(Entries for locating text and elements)
- - -
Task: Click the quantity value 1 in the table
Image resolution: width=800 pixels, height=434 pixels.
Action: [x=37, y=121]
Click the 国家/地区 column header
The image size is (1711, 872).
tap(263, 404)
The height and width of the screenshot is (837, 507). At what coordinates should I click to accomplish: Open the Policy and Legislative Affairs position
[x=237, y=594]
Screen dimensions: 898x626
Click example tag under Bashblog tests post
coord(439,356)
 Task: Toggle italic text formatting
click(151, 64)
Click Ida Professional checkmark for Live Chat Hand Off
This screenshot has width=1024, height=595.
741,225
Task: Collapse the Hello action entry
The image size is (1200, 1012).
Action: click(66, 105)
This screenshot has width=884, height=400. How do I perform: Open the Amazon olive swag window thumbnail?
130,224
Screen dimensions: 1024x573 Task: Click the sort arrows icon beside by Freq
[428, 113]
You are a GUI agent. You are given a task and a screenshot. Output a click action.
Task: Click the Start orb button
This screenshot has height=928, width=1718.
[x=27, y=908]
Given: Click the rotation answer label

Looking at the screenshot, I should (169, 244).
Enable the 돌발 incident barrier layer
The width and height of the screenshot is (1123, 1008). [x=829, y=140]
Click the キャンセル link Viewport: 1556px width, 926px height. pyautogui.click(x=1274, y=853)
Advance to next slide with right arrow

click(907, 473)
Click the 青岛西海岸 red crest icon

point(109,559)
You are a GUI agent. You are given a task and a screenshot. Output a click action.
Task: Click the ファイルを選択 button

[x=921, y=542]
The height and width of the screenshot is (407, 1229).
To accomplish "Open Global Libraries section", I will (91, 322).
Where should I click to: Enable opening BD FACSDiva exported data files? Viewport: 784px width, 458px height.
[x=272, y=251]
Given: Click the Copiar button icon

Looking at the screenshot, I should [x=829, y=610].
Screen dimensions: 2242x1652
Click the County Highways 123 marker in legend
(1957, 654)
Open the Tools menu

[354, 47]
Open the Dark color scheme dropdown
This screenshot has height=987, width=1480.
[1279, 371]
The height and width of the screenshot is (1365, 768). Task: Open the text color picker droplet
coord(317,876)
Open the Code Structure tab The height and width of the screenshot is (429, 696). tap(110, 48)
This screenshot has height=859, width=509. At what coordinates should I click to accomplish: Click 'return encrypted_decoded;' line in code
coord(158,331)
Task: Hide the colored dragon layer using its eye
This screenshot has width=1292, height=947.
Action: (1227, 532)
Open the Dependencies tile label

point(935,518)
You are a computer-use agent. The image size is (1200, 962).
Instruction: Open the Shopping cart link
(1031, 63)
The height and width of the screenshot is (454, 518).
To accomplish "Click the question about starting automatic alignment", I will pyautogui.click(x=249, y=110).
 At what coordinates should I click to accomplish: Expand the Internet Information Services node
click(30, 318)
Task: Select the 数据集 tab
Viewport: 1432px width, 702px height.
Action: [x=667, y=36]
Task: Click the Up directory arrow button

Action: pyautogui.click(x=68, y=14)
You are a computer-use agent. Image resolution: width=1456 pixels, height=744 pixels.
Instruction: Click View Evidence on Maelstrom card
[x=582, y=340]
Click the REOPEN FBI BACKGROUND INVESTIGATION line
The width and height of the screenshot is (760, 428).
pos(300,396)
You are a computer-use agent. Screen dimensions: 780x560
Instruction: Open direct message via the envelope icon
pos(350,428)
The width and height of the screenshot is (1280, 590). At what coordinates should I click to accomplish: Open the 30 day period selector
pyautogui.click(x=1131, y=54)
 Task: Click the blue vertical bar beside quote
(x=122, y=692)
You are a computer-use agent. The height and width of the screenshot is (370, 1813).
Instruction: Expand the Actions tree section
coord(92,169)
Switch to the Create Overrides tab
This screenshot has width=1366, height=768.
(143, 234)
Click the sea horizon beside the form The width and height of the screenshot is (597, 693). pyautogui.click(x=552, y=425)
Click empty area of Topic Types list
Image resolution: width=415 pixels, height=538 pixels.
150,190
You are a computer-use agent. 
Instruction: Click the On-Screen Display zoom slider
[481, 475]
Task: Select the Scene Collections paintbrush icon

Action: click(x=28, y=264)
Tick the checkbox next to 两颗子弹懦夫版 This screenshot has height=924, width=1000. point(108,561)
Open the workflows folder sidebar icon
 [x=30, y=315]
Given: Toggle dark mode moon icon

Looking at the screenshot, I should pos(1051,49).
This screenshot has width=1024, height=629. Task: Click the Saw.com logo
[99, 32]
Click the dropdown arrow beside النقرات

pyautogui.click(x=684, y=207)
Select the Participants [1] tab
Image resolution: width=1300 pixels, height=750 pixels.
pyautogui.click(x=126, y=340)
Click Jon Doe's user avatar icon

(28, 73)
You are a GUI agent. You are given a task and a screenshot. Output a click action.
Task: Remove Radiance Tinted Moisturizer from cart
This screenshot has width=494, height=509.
- - -
Copy out the items from the start through the line that contains "[x=237, y=594]", including both ends.

Task: Click the quantity value 1 in the table
Image resolution: width=800 pixels, height=434 pixels.
Action: [x=37, y=121]
Click the 国家/地区 column header
The image size is (1711, 872).
tap(263, 404)
The height and width of the screenshot is (837, 507). At what coordinates should I click to accomplish: Open the Policy and Legislative Affairs position
[x=237, y=594]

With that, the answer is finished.